Over the coming posts I'll share the structure in lots more detail, but to start, I wanted to share what the most important files are.

Let me give you a small tour around the code:

  • GenPlacesKml.rb : This is the main file. This is what you "run". I've created many different "main" routines to create the outputs. This file also contains all of the code to create the actual KML document. I never created an object model for the KML components, I simply created functions that generated the components as rexml objects. This then gets dumped into the KML output file.
  • Polygon.rb : This contains the definition of the Polygon object, which is the core object that holds the Census shape date. This also contains the routine to load Census shape data from a file.
  • BlockGroups.rb, County.rb, etc. : These contain the objects to hold the Census meta data for each of the different types of geographies the Census creates. It also contains the method to load them.
  • Data.rb : This is a generic data loading set of functions.
  • Colors.rb : This generates the color palettes used in the files
  • FIPS.rb : This contains some data definitions to do lookups on Census abbreviations.
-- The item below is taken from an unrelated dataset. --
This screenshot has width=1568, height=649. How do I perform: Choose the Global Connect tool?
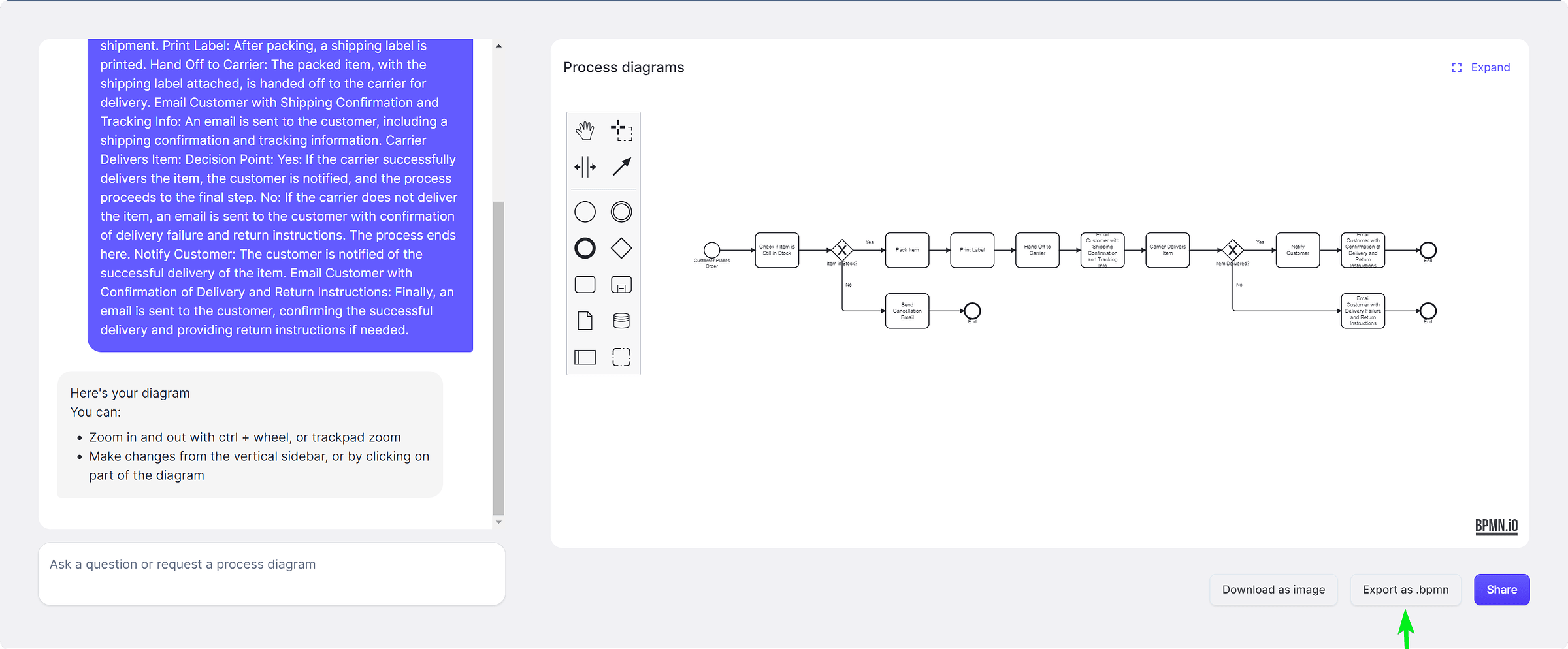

If you want to start playing around with the code, the easiest "main" routine to look at is "genWABlockGroups()".

Now, where is the code? I've decided to use Google Code to share it & I've put it out under the GPL. This uses Subversion, which I am completely unfamiliar with, to store and share the code. It does seem like a powerful system, but I'm just learning how to use it appropriately. I am very open to any and all feedback on its proper setup and use.

I'm hoping the community is interested in breathing life back into the code. In the coming posts I'll walk through the structure (to the extent that it exists).

You can find the source at http://code.google.com/p/rubykml/

Sunday, March 15, 2009

Hmm... it has been a while

It has been far too long since I've actively driven this project. As such, I'm seeking ways to share the source code I've generated. I'm exploring Google Code and will report back once that is good a setup.

Thanks for staying tuned and I hope opening up the code will spark new life into the work.